_Task to complete_
Provide only the number of lines in the records below that contain "computer".

(Collected data)

+ + + + +

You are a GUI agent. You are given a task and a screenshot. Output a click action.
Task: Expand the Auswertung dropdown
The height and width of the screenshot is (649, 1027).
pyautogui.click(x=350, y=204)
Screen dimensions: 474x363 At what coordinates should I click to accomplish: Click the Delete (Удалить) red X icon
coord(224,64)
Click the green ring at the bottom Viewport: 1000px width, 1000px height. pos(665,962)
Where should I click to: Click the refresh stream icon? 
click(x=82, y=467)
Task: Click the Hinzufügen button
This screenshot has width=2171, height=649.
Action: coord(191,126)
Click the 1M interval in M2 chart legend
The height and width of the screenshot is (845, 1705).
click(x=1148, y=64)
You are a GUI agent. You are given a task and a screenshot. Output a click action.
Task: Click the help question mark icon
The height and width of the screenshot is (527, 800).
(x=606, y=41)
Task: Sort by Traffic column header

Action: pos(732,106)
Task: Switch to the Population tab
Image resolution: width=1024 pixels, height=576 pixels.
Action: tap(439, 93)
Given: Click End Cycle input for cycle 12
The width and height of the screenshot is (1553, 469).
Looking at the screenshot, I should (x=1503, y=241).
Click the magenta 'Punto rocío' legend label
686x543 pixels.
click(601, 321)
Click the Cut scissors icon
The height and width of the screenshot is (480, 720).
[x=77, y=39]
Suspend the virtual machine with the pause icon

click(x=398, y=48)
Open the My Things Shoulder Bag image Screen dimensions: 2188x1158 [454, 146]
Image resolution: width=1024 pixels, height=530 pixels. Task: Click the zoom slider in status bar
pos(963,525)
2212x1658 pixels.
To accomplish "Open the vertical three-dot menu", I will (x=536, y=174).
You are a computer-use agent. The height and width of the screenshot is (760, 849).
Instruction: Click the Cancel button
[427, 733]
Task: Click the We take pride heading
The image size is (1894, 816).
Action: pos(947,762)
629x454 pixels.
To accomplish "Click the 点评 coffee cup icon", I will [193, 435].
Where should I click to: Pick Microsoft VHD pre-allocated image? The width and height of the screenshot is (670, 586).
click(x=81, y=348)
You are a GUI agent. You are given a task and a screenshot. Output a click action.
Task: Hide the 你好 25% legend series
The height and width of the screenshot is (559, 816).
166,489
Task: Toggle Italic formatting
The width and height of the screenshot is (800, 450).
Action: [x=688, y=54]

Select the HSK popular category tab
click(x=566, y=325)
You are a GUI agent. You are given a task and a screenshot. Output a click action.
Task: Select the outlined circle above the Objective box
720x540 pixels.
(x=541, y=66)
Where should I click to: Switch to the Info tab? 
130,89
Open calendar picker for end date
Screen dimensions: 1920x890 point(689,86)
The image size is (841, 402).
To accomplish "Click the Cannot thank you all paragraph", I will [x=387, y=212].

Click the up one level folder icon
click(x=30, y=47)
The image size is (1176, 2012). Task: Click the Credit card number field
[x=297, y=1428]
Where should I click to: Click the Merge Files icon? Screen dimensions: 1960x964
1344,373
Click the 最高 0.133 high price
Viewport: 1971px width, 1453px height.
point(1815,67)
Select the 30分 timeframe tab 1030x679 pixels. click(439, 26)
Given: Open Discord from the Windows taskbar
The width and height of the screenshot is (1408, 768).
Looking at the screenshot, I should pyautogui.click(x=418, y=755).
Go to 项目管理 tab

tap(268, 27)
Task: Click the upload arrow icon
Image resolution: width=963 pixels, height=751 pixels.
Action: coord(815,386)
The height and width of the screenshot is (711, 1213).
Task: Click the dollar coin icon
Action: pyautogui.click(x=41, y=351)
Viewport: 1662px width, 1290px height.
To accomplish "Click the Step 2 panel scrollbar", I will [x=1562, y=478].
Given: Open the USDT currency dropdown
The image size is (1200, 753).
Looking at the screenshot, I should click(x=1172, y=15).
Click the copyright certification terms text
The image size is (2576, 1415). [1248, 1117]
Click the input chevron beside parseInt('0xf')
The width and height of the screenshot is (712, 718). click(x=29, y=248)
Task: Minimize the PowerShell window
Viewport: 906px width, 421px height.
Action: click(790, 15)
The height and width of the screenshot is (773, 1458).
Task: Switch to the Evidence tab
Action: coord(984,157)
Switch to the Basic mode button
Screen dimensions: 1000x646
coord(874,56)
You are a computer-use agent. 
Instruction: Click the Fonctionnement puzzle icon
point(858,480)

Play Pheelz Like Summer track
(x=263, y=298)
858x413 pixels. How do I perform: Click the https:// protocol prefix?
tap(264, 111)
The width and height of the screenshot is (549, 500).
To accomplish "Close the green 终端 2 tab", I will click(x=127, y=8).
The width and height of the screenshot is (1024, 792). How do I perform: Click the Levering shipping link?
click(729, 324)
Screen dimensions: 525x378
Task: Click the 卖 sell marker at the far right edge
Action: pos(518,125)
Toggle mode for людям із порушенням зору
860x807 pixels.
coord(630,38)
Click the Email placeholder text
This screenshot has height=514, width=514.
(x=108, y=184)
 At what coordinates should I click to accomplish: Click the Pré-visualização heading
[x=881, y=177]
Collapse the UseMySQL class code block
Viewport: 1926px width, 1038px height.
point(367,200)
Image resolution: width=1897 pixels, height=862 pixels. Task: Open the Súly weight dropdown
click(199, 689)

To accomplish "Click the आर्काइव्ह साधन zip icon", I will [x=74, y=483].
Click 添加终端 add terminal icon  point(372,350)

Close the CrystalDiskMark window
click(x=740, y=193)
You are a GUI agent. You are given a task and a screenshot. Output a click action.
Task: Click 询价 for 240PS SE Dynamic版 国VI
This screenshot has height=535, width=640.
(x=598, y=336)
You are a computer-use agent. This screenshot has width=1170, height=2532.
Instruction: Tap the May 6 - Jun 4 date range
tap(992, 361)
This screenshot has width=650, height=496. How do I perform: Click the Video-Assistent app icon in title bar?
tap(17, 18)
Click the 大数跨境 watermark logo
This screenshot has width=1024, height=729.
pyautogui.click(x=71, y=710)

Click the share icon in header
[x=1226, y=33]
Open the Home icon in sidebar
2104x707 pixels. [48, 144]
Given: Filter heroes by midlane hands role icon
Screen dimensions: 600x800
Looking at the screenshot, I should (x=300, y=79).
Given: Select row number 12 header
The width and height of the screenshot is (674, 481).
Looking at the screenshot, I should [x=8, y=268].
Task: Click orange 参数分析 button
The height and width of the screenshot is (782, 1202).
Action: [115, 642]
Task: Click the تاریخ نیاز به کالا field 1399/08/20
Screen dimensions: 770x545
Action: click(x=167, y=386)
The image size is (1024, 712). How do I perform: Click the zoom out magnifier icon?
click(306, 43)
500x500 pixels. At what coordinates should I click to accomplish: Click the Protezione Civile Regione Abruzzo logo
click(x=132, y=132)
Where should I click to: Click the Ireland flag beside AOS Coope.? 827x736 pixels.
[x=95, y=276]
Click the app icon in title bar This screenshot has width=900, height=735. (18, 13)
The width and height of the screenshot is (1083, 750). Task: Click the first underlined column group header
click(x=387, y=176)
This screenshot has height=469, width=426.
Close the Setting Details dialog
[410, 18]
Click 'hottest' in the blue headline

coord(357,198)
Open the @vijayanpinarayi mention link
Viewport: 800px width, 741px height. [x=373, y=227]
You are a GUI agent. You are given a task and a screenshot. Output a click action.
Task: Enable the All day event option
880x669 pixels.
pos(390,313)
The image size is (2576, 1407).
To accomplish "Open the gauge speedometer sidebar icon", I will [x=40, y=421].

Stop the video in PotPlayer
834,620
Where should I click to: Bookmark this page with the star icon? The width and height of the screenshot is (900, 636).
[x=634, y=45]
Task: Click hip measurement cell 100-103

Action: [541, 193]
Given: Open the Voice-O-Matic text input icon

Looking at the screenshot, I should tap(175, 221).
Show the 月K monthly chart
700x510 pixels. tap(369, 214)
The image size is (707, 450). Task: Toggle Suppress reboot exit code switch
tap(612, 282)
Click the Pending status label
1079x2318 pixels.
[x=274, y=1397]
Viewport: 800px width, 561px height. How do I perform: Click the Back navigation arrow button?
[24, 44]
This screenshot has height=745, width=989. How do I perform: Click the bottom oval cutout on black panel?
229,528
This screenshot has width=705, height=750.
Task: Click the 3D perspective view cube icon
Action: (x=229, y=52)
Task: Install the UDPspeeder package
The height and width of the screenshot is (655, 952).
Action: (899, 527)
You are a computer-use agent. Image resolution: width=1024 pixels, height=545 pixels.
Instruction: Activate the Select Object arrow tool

+ + + + +

_Exercise answer_
4